正畸诱导性炎性牙根吸收是正畸力作用下成牙骨质细胞和破骨细胞协调作用失衡致使牙骨质等牙体组织破坏的并发症。研究表明，在PTH的作用下高表达的成骨细胞外泌体RANKL可通过识别破骨细胞膜受体RANK上调转录因子NFATc1的表达促进破骨细胞分化激活。进一步的研究指出，在骨折的老年女性中破骨细胞外泌体miR-214-3p表达升高进而下调成骨细胞转录因子ATF-4抑制成骨细胞活性。然而，关于成牙骨质细胞外泌体在牙骨质代谢中的作用尚知之甚少。因此，本项目组根据前期基础拟着重研究：①炎症诱导的成牙骨质细胞外泌体对破骨细胞功能活性的影响；②成牙骨质细胞外泌体miRNA基于RANK/TRAF6/c-Fos与OPG/RANKL/RANK信号轴调控破骨细胞功能的分子机制；③正畸牙移动动物模型中成牙骨质细胞外泌体与牙根吸收的关联；以探讨成牙骨质细胞外泌体调控破骨细胞功能活性参与正畸牙骨质代谢的生物机制。

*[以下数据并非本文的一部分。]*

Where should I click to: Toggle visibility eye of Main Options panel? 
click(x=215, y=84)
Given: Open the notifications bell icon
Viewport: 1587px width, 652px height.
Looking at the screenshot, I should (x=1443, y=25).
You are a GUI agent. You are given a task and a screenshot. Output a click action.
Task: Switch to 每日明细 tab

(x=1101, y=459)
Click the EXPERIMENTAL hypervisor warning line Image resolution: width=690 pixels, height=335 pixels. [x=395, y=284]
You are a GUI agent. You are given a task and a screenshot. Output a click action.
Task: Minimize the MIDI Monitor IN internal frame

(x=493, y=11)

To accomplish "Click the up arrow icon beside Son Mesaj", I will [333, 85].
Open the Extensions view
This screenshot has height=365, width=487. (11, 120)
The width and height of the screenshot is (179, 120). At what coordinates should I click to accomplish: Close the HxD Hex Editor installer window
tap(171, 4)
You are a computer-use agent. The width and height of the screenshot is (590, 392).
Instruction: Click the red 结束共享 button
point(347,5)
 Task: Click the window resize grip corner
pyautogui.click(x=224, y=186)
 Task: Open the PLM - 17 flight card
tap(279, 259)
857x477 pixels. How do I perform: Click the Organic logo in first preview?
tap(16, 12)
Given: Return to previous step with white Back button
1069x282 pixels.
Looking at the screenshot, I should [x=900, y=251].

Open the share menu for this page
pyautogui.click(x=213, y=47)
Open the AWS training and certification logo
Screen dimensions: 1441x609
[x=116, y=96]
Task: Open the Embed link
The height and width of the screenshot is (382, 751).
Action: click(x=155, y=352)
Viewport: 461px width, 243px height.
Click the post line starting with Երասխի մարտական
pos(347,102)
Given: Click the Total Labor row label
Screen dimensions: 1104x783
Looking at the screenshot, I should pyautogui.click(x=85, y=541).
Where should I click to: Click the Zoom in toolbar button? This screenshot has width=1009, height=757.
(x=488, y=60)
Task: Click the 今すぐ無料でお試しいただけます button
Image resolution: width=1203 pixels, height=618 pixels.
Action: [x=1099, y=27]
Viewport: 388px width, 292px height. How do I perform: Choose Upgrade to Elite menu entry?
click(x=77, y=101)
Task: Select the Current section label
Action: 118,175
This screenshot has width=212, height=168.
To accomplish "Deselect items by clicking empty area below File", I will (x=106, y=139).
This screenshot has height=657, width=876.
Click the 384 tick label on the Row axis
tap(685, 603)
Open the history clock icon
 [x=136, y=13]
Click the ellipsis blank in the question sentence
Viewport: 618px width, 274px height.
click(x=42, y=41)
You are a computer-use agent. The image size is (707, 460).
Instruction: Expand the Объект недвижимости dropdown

Orthodontically induced inflammatory root resorption (OIIRR) is a common complication with the destruction of cementum and other dental tissues due to the imbalance of cementoblasts and osteoclasts upon orthodontic force. Recent studies reported that the expression of RANKL in osteoblast-derived exosomes is elevated upon PTH stimulation, which up-regulated the expression of NFATc1 via recognizing the osteoclasts surface receptor RANK and promoted osteoclasts activation. Further study showed that in elderly bone-fracture women, the increased osteoclast-derived exosomes miR-214-3p inhibited osteoblasts activity by decreasing the transcription factor ATF-4. However, the effects of cementoblast-derived exosomes in the metabolism of cementum are largely unknown. According to our pilot study, the following scientific studies are proposed to explore the biological mechanism of cementoblast-derived exosomes involved in cementum metabolism by regulating osteoclasts functional activity: (1) The effects of inflammatory factors-induced cementoblast-derived exosomes on osteoclasts function; (2) The effects of cementoblast-derived exosomes on regulation of osteoclasts based on the RANK/TRAF6/c-Fos and OPG/RANKL/RANK signal pathways; (3) The correlation between functional molecules within cementoblast-derived exosomes and orthodontically induced inflammatory root resorption in the animal model of OIIRR.